DENVER, Aug. 4, 2025 – Viral infections like influenza and COVID-19 can dramatically increase the spread of breast cancer in mice, potentially by reactivating dormant cancer cells and hindering the immune system’s ability to fight them, according to a new study.
Viral infections may turbocharge breast cancer metastasis
New research suggests viruses can awaken dormant cancer cells and create a more aggressive cancer environment.
- Viral infections like influenza and COVID-19 significantly increased metastatic breast cancer in mice.
- Dormant cancer cells became active and morphed into a hybrid state after infection.
- Inflammatory protein IL-6 appears to play a role in reactivating these dormant cells.
- Immune cells meant to fight cancer may inadvertently protect it following viral exposure.

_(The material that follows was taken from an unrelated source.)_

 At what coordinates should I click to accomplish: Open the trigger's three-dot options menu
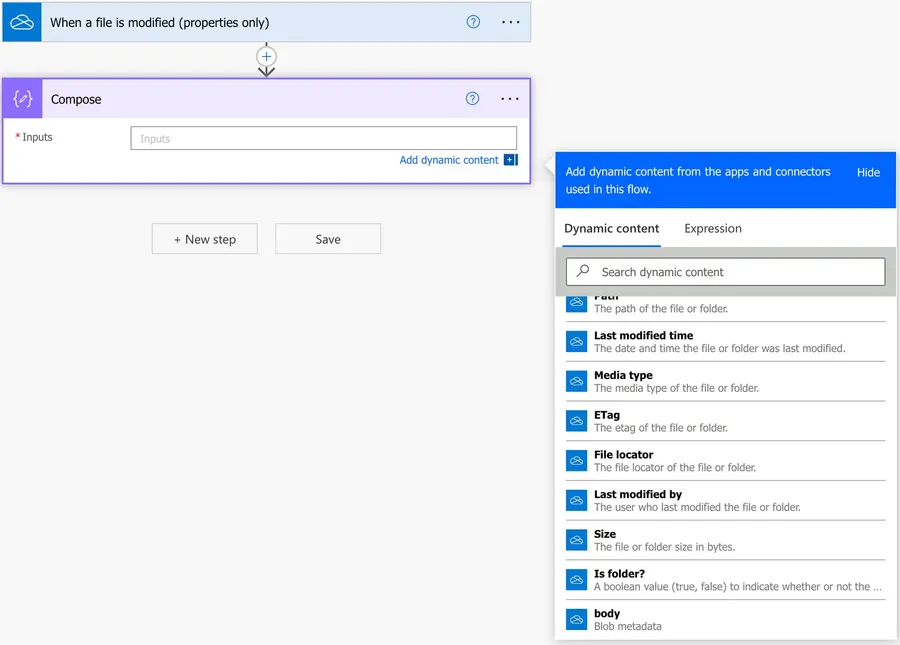point(510,22)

Researchers at the University of Colorado School of Medicine developed a specialized mouse model designed to mimic metastatic breast cancer in humans, including dormant cancer cells that have spread to other organs. These mice were engineered to overexpress a gene similar to HER2, a protein known to fuel rapid breast cancer cell growth.
James DeGregori, a biochemistry professor and senior author of the study, explained that this model simulates the long-term progression of breast cancer in patients, spanning years or even decades. The team exposed these mice to either influenza viruses or SARS-CoV-2, the virus that causes COVID-19.
The results were striking: the metastatic cancer burden in the mice jumped between 100-fold and 1000-fold. This surge occurred because the viral infections prompted dormant cancer cells to evolve into a previously unobserved hybrid state, indicating the infection itself stimulated cancer cell activation.
What’s the key factor driving this aggressive cancer spread?
Molecular analysis revealed that interleukin-6 (IL-6), an inflammatory protein released by immune cells during infection or injury, was responsible for reactivating the dormant cancer cells.
Previous research has also linked inflammation, and IL-6 specifically, to the development of metastatic tumors. Beyond IL-6, the study found that CD4 cells, a type of immune T cell, appeared to suppress anti-tumor activity after viral infection. This immune response change made it significantly harder to eliminate the cancer cells.
“Instead of the immune system actively eliminating the cancer cells, it protects them from immune elimination,” DeGregori stated. “We need to better understand this mechanism of immune suppression so that perhaps we can reverse it and allow the immune system to better control the cancer.”